**Aufgaben:**
A – Beantworte anhand des Textauszugs über Pranayama die folgenden Fragen:
(i) Welche drei Schicksalsschläge werden im ersten Absatz als Beispiele genannt?
(ii) Welche beiden beruflichen Bezeichnungen gibt die Ich-Person für sich an?
(iii) Wie oft überschlug sich das Auto bei dem Unfall?
B – Gib aus dem Textauszug über Pranayama den Abschnitt von „Wie Pranayama bei“ bis „Alltag zu finden?“ wortgetreu wieder.
C – Führe den Textauszug über Pranayama nach seinem letzten Satz weiter.

Wie Pranayama bei Angst und Panikattacken hilft
Eine Krankheitsdiagnose, der Verlust eines geliebten Menschen oder die plötzliche Kündigung – unerwartete Schicksalsschläge und Unfälle passieren im Leben. Sie sind die Begleiter eines jeden Menschen. Was aber können wir tun, wenn wir plötzlich und ungewollt in Umstände verwickelt werden, die unser persönliches Glück oder sogar unser Leben gefährden? Welche Techniken können uns helfen, den Schock über das Erlebte zu verarbeiten und wieder zurück in ein normales Leben und unseren Alltag zu finden?
Seit vielen Jahren helfen mir die Techniken des Yoga und Pranayama. Ich nutze sie, um mir selbst und den Menschen, mit denen ich als Dr. im Fachbereich klinische Psychologie und Yogatherapeutin zusammenarbeite, zu helfen ihre Krisen zu meistern. Denn das Leben geht unterschiedliche Wege… So auch das meine…
Lebensgefährliche Unfälle können alle treffen… auch dich und mich
Es war ein kalter und regnerischer Februarabend, als wir mit dem Auto durch die Stadt fuhren, mein Bruder, seine Frau und ich. Auf einmal kamen Scheinwerfer von rechts und nur einen Sekundenbruchteil später BUMM... Mit 80 Stundenkilometern rammte ein Wagen seitlich die Beifahrertür unseren Autos und wir flogen. Überschlugen uns zweimal und kamen dann endlich auf dem Dach zum Stehen. Durch die zerbrochenen Fenster krochen wir aus dem zerstörten Auto heraus. Wir lebten… Wie in Zeitlupe kamen Feuerwehr, Polizei und Krankenwagen… Alle drei standen wir unter Schock. Die Erfahrung des kompletten Kontrollverlusts und die erlebte Angst während und nach des Unfalls wogen schwer. Ich musste handeln, einen Weg für mich finden die Spuren dieses Erlebnisses in meinem Körper und meinem Geist wieder aufzulösen.

**Übungsdaten:**
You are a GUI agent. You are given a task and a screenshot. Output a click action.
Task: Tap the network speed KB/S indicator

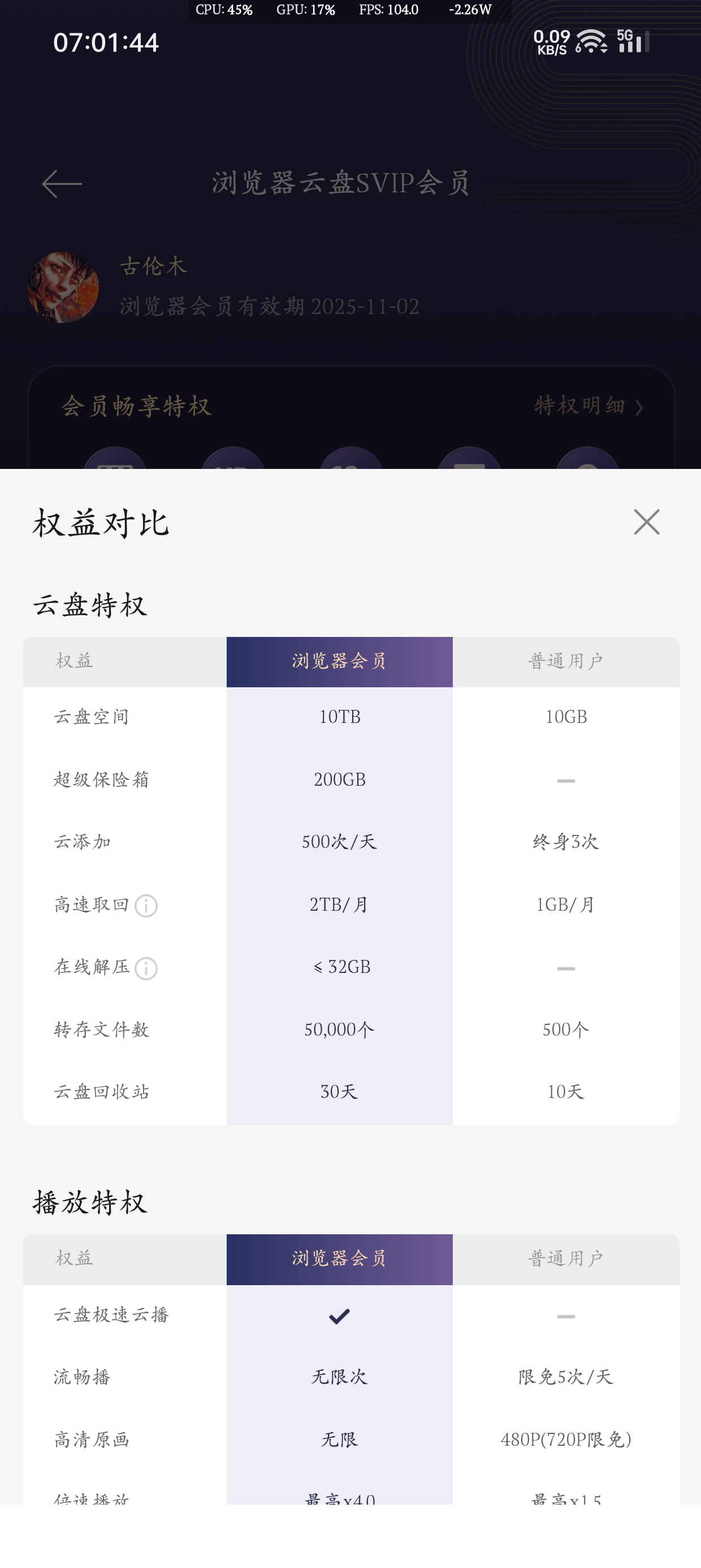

**Lösungen:**
A –
(i) Eine Krankheitsdiagnose, der Verlust eines geliebten Menschen und die plötzliche Kündigung.
(ii) Dr. im Fachbereich klinische Psychologie und Yogatherapeutin.
(iii) Zweimal.

B –
Wie Pranayama bei Angst und Panikattacken hilft
Eine Krankheitsdiagnose, der Verlust eines geliebten Menschen oder die plötzliche Kündigung – unerwartete Schicksalsschläge und Unfälle passieren im Leben. Sie sind die Begleiter eines jeden Menschen. Was aber können wir tun, wenn wir plötzlich und ungewollt in Umstände verwickelt werden, die unser persönliches Glück oder sogar unser Leben gefährden? Welche Techniken können uns helfen, den Schock über das Erlebte zu verarbeiten und wieder zurück in ein normales Leben und unseren Alltag zu finden?

C –
Yoga stabilisiert die Psyche
Da ich gegenwärtig ein Buch darüber schrieb, wie Yoga bei psychischen Störungen hilft, beschloss ich einige der Techniken, auf die ich während meiner Literaturrecherchen gestoßen bin, selbst auszuprobieren. Besonders beeindruckt hat mich die Wirkung der Atemtechniken des Yoga, Pranayama genannt, die der Psychologe, Autor, Yogalehrer und Yoga-(Trauma-)Therapeut Dietmar Mitzinger nach traumatischen Erlebnissen vorschlägt. Dazu gehören etwa Kapalabhati (Schädelatmung oder Schädelleuchten) und Khumbaka, die Atempausen. Sie sollen helfen, das Gleichgewicht im Körper und im Gehirn wiederherzustellen und auch möglichen Spätfolgen vorbeugen. Seit mehreren Wochen nun übe ich (fast) täglich das von Mitzinger vorgeschlagene Pranayama. Und tatsächlich: Von Tag zu Tag fühle ich mich besser.
Welche Spuren hinterlassen seelische Erschütterungen im Körper und im Gehirn?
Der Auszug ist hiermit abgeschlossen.